## The task
Write out the stretch of lines below that begins at the line with "从 Weblate 获取支持 (104, 2031)" and ends at the line with "Weblate 部署 (81, 1231)", including both, exactly as given and nothing more.
┌─ Given data
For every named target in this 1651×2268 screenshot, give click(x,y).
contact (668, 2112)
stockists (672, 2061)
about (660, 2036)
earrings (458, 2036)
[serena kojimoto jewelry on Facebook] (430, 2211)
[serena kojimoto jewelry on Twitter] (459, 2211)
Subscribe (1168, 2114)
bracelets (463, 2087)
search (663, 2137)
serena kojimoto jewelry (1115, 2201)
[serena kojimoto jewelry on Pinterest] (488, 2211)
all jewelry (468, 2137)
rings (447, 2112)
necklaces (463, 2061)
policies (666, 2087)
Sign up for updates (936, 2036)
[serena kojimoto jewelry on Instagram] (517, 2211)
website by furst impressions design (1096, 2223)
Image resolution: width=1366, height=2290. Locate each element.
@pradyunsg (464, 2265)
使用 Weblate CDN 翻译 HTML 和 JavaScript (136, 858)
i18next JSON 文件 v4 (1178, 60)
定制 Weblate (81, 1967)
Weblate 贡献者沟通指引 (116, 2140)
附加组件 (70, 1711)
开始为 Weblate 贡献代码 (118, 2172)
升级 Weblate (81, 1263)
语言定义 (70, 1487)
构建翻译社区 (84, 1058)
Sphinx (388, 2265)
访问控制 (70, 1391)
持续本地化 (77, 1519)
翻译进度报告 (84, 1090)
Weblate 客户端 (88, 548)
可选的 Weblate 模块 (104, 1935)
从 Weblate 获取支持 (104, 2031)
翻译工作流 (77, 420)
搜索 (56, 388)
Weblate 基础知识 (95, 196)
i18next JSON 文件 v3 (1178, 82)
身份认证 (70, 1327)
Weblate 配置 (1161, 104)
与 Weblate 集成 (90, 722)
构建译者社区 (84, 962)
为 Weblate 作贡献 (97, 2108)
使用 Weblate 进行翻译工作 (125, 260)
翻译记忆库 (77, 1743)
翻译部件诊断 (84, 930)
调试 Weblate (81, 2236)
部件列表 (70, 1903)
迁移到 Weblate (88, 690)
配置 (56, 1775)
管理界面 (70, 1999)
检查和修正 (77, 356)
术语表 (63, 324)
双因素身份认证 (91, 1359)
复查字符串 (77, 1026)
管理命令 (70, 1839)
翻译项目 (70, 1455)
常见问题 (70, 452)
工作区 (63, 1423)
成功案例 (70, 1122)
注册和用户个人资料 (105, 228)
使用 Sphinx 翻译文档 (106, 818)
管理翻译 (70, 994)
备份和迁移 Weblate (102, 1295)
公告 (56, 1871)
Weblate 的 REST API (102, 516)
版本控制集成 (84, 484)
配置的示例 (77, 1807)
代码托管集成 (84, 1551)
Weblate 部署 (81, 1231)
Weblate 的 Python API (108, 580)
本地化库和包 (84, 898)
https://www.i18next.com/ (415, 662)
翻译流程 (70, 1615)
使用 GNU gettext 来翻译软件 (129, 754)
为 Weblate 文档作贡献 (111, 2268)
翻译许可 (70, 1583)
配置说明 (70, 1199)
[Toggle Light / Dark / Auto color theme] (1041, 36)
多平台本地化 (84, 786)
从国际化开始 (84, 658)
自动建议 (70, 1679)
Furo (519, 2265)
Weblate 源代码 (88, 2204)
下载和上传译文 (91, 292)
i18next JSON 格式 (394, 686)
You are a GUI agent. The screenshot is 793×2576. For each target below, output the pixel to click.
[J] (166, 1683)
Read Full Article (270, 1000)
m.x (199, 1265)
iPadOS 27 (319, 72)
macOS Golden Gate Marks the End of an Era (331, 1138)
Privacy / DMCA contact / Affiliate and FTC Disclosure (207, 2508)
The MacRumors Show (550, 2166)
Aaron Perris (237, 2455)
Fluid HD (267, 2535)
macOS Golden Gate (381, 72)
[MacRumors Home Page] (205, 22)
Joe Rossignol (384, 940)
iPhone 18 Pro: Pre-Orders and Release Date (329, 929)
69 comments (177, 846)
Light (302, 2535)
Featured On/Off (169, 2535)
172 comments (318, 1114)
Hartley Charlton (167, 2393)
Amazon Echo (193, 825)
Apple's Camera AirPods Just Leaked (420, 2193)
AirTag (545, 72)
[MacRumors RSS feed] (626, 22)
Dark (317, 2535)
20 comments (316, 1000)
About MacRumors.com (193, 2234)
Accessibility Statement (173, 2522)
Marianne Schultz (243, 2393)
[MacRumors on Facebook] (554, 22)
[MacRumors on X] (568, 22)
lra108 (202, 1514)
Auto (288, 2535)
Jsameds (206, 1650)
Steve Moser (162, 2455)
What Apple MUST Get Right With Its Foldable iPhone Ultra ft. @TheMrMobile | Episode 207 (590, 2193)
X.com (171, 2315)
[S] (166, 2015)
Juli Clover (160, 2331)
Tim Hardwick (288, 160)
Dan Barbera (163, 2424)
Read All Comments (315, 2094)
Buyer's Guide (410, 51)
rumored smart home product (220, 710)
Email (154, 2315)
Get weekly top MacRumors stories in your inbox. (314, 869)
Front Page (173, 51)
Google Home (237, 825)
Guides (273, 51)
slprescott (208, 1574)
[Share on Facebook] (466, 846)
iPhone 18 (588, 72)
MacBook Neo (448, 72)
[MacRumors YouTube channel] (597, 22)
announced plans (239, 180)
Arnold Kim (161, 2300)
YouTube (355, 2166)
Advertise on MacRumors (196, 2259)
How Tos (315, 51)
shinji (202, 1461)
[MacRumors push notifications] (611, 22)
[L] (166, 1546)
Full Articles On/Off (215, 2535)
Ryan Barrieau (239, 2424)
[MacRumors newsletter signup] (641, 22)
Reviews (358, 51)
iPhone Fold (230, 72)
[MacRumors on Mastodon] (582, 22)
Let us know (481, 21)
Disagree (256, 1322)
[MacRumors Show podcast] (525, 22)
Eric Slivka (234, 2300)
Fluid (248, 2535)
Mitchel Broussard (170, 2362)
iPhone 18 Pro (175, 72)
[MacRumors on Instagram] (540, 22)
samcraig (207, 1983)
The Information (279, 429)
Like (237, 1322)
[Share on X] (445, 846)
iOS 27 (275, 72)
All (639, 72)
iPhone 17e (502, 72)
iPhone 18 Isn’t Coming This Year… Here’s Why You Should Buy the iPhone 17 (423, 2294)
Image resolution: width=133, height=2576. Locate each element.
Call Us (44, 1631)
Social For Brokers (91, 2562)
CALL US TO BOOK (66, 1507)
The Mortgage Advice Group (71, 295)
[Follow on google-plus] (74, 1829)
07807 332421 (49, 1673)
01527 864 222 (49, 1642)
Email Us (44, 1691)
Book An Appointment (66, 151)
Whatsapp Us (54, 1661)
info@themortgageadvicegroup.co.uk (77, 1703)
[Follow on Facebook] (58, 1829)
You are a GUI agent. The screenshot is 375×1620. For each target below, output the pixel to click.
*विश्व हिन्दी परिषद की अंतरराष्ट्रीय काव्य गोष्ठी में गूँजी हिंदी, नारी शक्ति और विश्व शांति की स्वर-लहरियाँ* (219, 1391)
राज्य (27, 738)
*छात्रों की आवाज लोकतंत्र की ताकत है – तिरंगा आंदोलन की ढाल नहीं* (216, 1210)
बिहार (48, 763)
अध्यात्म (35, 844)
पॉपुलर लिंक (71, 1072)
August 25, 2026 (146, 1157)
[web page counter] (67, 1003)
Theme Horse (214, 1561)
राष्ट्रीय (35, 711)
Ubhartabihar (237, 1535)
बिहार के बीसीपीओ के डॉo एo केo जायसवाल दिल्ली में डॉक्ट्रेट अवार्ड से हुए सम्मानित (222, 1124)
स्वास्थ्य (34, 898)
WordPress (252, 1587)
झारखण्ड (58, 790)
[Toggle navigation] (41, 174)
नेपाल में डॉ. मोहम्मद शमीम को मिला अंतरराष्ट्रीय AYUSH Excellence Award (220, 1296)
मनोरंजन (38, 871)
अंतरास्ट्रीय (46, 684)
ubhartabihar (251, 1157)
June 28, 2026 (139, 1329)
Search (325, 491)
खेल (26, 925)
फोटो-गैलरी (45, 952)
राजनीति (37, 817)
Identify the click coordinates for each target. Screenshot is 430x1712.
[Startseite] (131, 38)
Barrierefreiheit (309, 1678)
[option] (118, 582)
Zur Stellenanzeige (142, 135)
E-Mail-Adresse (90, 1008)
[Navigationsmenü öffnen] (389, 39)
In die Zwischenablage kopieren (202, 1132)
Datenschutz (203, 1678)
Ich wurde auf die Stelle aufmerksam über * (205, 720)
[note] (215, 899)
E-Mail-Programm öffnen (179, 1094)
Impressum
└─
## Written reply
从 Weblate 获取支持 (104, 2031)
翻译工作流 (77, 420)
搜索 (56, 388)
Weblate 基础知识 (95, 196)
i18next JSON 文件 v3 (1178, 82)
身份认证 (70, 1327)
Weblate 配置 (1161, 104)
与 Weblate 集成 (90, 722)
构建译者社区 (84, 962)
为 Weblate 作贡献 (97, 2108)
使用 Weblate 进行翻译工作 (125, 260)
翻译记忆库 (77, 1743)
翻译部件诊断 (84, 930)
调试 Weblate (81, 2236)
部件列表 (70, 1903)
迁移到 Weblate (88, 690)
配置 (56, 1775)
管理界面 (70, 1999)
检查和修正 (77, 356)
术语表 (63, 324)
双因素身份认证 (91, 1359)
复查字符串 (77, 1026)
管理命令 (70, 1839)
翻译项目 (70, 1455)
常见问题 (70, 452)
工作区 (63, 1423)
成功案例 (70, 1122)
注册和用户个人资料 (105, 228)
使用 Sphinx 翻译文档 (106, 818)
管理翻译 (70, 994)
备份和迁移 Weblate (102, 1295)
公告 (56, 1871)
Weblate 的 REST API (102, 516)
版本控制集成 (84, 484)
配置的示例 (77, 1807)
代码托管集成 (84, 1551)
Weblate 部署 (81, 1231)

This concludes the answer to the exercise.